En tout cas, ses aboiements indiquent aux autres brebis que c’est l’heure de rentrer dans l’étable, et elles courent vers moi, leurs cloches sonnantes. Une fois dans la grange, je trais un peu les nouvelles mères pour voir si leur pis fonctionne. Puis je pousse vers elles les petits qui se jettent sur les mamelles. Ils sont plutôt dégingandés, rien sur les côtes ! Mais ça vient sans doute de la race.
Le lendemain matin, dehors tout est blanc et gelé. C’est moi qui emmène les enfants à l’école parce qu’il est difficile d’éviter les fossés et les talus sur la route glissante. Surtout ne pas freiner, sinon la voiture part vers le côté ! La moitié du village est dans la rue. Les gens déblaient leur porte d’entrée en attendant que le chasse-neige l’ensevelisse de nouveau. Apparemment il est en route vers Lourein, jusqu’à la limite du département. Là-bas, il fait demi-tour et laisse le reste de la route au chasse-neige d’Aspet, à condition que celui-ci arrive à passer le col. Bientôt, l’instit arrive avec sa ‘navette spatiale’, la R 16 avec deux bouteilles de gaz sur le toit. Elle avait attendu le passage du chasse-neige pour avoir la chaussée libre. Je croise Elie et toute sa famille. A cause du froid, ils ont tous les animaux dans les granges au village. Ils veulent m’inviter à prendre un café, mais je n’ai pas encore fait la traite et je décline.
Après la traite, je devrais normalement faire le fromage. Mais avec le froid, le lait se conserve bien, et je remets tout au lendemain. Comment ça sera quand nous aurons le lait de brebis en plus et le lait de chèvre l’an prochain ? Quoi qu’il en soit, il faudrait un refroidisseur pour le lait, et vite, sinon nous ne pourrons bientôt rien faire d’autre que de fabriquer des fromages ! On doit faire en sorte de fabriquer moins souvent le fromage, mais avec plus de lait ! Chez des paysans, j’ai vu des tanks à lait, de grandes cuves rondes en acier inoxydable.
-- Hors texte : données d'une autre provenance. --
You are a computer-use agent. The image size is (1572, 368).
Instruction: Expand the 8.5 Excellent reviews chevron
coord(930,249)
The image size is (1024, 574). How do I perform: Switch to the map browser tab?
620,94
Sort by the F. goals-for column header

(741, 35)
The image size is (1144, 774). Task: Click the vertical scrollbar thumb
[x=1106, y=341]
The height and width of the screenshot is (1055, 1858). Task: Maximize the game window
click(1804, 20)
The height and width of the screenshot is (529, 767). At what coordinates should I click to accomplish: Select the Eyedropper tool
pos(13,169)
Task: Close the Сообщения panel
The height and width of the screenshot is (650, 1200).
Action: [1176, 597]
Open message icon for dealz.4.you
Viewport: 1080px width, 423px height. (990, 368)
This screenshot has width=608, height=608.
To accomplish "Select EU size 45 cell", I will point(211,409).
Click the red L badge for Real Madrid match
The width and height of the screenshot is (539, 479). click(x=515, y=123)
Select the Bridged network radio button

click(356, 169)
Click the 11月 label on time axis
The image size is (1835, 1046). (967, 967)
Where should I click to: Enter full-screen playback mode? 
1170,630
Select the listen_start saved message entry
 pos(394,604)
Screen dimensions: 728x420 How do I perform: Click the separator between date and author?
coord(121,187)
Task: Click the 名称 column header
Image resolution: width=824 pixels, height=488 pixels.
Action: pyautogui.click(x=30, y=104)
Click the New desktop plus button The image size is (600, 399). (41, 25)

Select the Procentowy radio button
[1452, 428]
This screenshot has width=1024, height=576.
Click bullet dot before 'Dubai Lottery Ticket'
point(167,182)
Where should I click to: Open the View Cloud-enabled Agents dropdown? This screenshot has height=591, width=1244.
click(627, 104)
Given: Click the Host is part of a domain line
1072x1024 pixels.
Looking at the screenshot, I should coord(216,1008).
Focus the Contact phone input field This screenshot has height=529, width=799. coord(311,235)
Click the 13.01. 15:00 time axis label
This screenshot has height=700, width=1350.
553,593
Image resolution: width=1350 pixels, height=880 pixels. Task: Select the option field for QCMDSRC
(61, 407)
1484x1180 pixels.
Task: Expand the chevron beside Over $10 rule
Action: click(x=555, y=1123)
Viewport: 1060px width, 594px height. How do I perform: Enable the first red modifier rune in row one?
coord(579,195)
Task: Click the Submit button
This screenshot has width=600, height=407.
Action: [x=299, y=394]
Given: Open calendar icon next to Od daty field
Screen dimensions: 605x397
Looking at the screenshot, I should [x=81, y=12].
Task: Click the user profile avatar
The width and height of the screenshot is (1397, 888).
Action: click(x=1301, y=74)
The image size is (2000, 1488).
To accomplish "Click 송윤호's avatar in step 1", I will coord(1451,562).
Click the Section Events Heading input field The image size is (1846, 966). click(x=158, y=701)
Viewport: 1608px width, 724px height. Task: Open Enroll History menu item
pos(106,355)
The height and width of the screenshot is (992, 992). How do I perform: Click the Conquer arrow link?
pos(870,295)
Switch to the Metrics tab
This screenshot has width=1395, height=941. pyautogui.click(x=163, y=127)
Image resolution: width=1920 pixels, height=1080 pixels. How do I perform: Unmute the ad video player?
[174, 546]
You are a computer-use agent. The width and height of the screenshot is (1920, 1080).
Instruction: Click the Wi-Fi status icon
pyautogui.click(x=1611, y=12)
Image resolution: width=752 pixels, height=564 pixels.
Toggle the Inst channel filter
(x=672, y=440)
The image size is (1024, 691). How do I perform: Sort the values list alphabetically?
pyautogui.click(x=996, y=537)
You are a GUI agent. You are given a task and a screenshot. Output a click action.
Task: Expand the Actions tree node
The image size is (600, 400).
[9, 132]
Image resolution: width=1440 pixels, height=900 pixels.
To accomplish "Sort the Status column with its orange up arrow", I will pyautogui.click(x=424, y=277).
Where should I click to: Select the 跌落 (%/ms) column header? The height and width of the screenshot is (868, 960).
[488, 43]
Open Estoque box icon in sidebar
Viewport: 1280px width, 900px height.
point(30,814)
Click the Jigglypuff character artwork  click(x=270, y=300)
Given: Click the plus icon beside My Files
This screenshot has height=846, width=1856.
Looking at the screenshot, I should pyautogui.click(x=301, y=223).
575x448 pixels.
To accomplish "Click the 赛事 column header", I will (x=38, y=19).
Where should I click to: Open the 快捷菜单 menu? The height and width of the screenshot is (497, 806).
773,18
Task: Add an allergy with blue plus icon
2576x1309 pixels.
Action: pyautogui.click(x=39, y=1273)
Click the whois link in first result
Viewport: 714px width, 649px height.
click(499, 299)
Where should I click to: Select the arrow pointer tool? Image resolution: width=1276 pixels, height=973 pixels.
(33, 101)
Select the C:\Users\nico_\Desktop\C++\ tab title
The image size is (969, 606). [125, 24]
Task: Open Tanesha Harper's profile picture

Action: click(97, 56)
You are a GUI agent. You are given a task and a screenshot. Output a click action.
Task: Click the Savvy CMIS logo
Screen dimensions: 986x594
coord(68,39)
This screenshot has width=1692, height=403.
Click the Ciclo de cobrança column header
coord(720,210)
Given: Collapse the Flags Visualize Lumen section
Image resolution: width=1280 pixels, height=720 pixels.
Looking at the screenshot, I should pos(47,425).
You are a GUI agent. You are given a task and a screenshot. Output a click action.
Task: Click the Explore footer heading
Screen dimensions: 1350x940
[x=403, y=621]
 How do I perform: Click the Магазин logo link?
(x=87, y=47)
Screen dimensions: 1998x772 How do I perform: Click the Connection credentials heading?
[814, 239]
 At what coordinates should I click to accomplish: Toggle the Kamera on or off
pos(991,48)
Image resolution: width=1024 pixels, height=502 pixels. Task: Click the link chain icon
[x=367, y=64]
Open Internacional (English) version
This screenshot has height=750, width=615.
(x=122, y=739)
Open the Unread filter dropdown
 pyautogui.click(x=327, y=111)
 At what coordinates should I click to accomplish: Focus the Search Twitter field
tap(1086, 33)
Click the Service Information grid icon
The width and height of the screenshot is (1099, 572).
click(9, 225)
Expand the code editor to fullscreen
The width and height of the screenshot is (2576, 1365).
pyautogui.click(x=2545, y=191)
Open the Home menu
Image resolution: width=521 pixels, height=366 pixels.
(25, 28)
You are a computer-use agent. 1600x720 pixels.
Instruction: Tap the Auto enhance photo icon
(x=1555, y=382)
Ceux-ci, même d’occasion coûtent assez cher. Des amis à nous ont un autre système, un grand bac en plastique isolé, rempli d’eau maintenue à 4 degrés par un appareil de refroidissement posé dessus. C’est là-dedans qu’ils mettent les bidons. Ce système a l’avantage de pouvoir conserver différents types de lait parce qu’il est dans des bidons. C’est ce qu’il nous faut ! Et curieusement, ils ne sont pas chers, car les agriculteurs qui ont des machines à traire avec un transfert se tournent obligatoirement vers des tanks à lait. Seuls les comités de fête des villages recherchent ces refroidisseurs pour y rafraîchir leurs bouteilles de bière.
Sur une annonce, je trouve un refroidisseur à 50 km de chez nous. C’est un appareil assez grand pour 8 bidons de 30 litres plus 2 de 20 litres, mais il marche sur 220 volts, c’est pratique ! Il me semble énorme, surtout quand on le charge sur la galerie du toit de la 4 L, parce qu’il n’y a pas assez de place dans la voiture. Je me dis : « 280 litres de capacité de stockage, on n’aura jamais autant de lait ! ». En plus, le paysan, me donne aussi ses bidons à lait et la confirmation que l’appareil fonctionne. Satisfait, je me mets sur le chemin du retour, mais lentement, pour ne pas atterrir sur le toit !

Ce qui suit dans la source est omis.